Usha Devi, a resident of a small village in Jharkhand, doesn’t know what Supriya Nadig looks like. What she also doesn’t know is that Nadig helped her fulfill her dream of buying benches for her one-room school in Chas, Bokaro.
Nadig (38), a software engineer from Bangalore, came across Usha Devi’s story on a website called United Prosperity( www.unitedprosperity.org ) in January. The website, started by US-resident Bhalchander Vishwanath, partnered with a Micro Finance Institute that works with rural people in Jharkhand called Ajiwika and HDFC bank in May 2009.
The website features the stories of all the persons who have approached the MFI for a loan. Internet users can then raise a guarantee for the people listed by lending a small amount of money. Once a guarantee of 55 per cent of the loan amount is raised, the bank releases the loan to the MFI, which then promptly delivers the money to the rural entrepreneur.
Financing a dream
When Devi started the school with her husband in 1995, there were only 10 students. Today, the number has grown to 50. But the fees, not more than Rs 50 a month, barely cover the basics — books, which are re-used year after year, and a meagre salary to the five teachers Devi has employed. They have never had enough money to buy benches. “We hate to see them sit on the floor. We want them to sit on proper seats,” said Satendra Narayan Sharma (47), Devi’s husband.
Last November, the couple approached a Ajiwika for a loan of Rs 8,000 to buy 25 benches — each can seat four children easily. Two months later, the money was in their hands thanks to Nadig and a few other netizens, who stood as online guarantors.

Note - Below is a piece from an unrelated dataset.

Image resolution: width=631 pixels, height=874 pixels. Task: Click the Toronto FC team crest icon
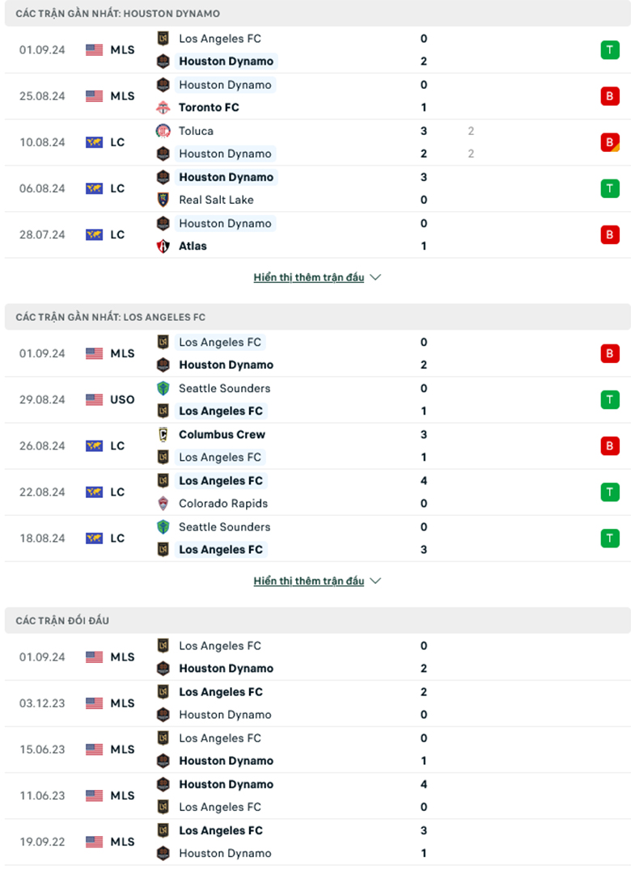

Moved by their dream, Nadig pledged $21 (Rs 1,000) towards the couple. “By helping her, I’m helping more than one family, I’m helping the whole locality,” said Nadig. The money is returned through the website itself. Borrowers repay their loan over 18 months, so every month lenders like Nadig receive a bit of their money back. In the past six months, Nadig has raised a guarantee of Rs 19,000 for over 68 entrepreneurs listed on the website.
“This website lets me see what my money has helped achieve through an online progress report. I can even keep a track of the borrowers’ repayments,” she said.
A website that gives returns
For Himanshu S. (29), a Bangalore-based engineer, repayments hardly matter despite the fact that he invests in a website called Rang De ( www.rangde.org ) that assures a 2 per cent interest. This website, started by Smita and Ram NK in 2008, doesn’t raise a guarantee for a bank. Instead, the money invested by a lender goes directly to the borrower through the MFI. Rang De has tied up with 18 MFIs in 10 states. For the past one and a half years, Himanshu has invested 10 per cent of his monthly income and made 161 investments, totalling Rs 42,800. Himanshu doesn’t withdraw the money once it’s returned — whatever comes, goes off to another rural entrepreneur through an automated option on the site.
One of the first persons he invested in was Kusum Shivnarayan Khare (40), a vegetable seller from Pusad, a small village in the Yavatmal district of Maharashtra.
A little sum goes a long way
With the Rs 5,000 loan that she received from Rang De’s local MFI partner, Samagra Gram Vikas Sanstha, Khare could buy more vegetables at wholesale prices, thereby increasing her sales. She even bought a handcart, which has helped her expand her business. “I am making enough now to pay back my loan and I also have enough left over to save and send my son to school,” she said.
“I invest small sums for several rural entrepreneurs, so that if they’re not able to return the money I won’t have lost much,” said Himanshu. Both websites allow several users to invest small sums of money for one particular entrepreneur or group of entrepreneurs. This way, people can invest as little as $1 or Rs 100.
Chennai-resident Sekhar Basavaraju (40) ‘adopts’ the borrower by paying her entire loan. Basavaraju paid the entire sum for all the 22 entrepreneurs listed from Andhra Pradesh the first time he logged into Rang De last year. “Within three days, I had loaned Rs 97,000,” he said. “This was the most time-effective way of helping out,” said the IT professional. With close to Rs 1,02,700 invested till date, Basavaraju has helped daily wage labourers escape exorbitant rates of interest of moneylenders and helped agarbatti-makers set up cottage industries.
Vishwanath of United Prosperity believes the Internet connects the borrowers with a whole bunch of net-savvy lenders who are experienced in online fund transfers and are, at the same time, socially conscious. “An online social investor is a powerful change maker, because she makes systemic change possible in a sustained manner,” he said.